Reproduce the following records line for line, without changing anything.

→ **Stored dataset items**
>> Start

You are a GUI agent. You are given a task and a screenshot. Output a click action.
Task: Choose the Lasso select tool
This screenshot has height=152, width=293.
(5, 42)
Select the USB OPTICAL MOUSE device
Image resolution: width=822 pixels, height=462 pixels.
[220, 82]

>> End

→ **Solution**
You are a GUI agent. You are given a task and a screenshot. Output a click action.
Task: Choose the Lasso select tool
This screenshot has height=152, width=293.
(5, 42)
Select the USB OPTICAL MOUSE device
Image resolution: width=822 pixels, height=462 pixels.
[220, 82]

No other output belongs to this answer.